Role of C5 inhibition in idiopathic inflammatory myopathies and scleroderma renal crisis-induced thrombotic microangiopathies

Abstract Introduction Connective tissue diseases, including systemic sclerosis and idiopathic inflammatory myopathies (IIM), are very rare cause of thrombotic microangiopathies (TMA). Whether dysregulation of the complement pathways underlies these secondary forms of TMA and may be targeted by complement blocking agents remains elusive. Methods – Kidney pathology and outcomes of 18 critically ill patients with TMA related to inflammatory myopathy flare-up (IIM, n=7) or scleroderma renal crisis (SRC, n=11; biopsy n=9), are assessed. Results IIM-TMA is characterized by acute thrombotic lesions only, whereas SRC-TMA patients also harbored chronic vascular lesions and more interstitial fibrosis. C5b9 deposits, a marker of C5 cleavage, were observed in the two subgroups at the junction of media and intima of arterioles, co-localizing with subendothelial edema. Thus, kidney biopsy distinguished between acute and chronic renal phenotypes that may help to individualize treatment. Treatment of IIM-TMA patients with combined full-code organ support, corticosteroids, B-cells depletion and complement C5 blocking led to one-year survival of 72%, compared to 19% in historical cohorts.

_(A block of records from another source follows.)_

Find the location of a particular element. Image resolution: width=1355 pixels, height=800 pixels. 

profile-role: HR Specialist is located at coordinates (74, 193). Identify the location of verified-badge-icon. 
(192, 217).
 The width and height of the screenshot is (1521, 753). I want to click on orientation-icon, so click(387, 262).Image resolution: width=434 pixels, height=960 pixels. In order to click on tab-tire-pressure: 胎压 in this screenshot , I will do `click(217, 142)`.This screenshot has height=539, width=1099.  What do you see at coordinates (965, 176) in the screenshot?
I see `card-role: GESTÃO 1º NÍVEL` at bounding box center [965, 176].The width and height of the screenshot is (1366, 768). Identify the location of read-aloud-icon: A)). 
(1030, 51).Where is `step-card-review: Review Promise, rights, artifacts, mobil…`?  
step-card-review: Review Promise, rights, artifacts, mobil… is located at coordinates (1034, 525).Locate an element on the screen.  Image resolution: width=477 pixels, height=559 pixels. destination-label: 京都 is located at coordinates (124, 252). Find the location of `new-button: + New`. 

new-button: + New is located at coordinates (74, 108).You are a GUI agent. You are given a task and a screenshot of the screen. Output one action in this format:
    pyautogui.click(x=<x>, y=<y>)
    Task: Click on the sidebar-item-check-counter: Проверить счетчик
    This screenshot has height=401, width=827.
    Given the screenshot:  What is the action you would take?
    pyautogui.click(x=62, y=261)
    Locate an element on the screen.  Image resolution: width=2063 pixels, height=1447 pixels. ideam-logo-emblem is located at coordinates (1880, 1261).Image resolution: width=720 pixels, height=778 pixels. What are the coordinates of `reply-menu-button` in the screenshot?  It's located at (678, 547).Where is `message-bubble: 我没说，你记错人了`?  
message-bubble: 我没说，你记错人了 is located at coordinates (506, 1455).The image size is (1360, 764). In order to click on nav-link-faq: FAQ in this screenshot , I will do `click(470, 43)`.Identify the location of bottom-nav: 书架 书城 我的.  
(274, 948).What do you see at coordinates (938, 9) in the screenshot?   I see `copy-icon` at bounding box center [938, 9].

Treatment of SRC-TMA was more heterogenous and relied on conversion enzyme inhibitor only or with eculizumab (n=6) and immunosuppressor (n=5). One-year survival of SRC-TMA patients was 52%, a result similar to historical cohorts. Eculizumab was followed by a rapid dramatic improvement of TMA in all the treated patients. Conclusion C5 blocking may reverse hematological abnormalities in IIM- and SRC-TMA and adding early and aggressive immunosuppressive regimen may improve the survival of IIM-TMA. Underlying chronic vascular and interstitial lesions mitigate renal response in SRC-TMA.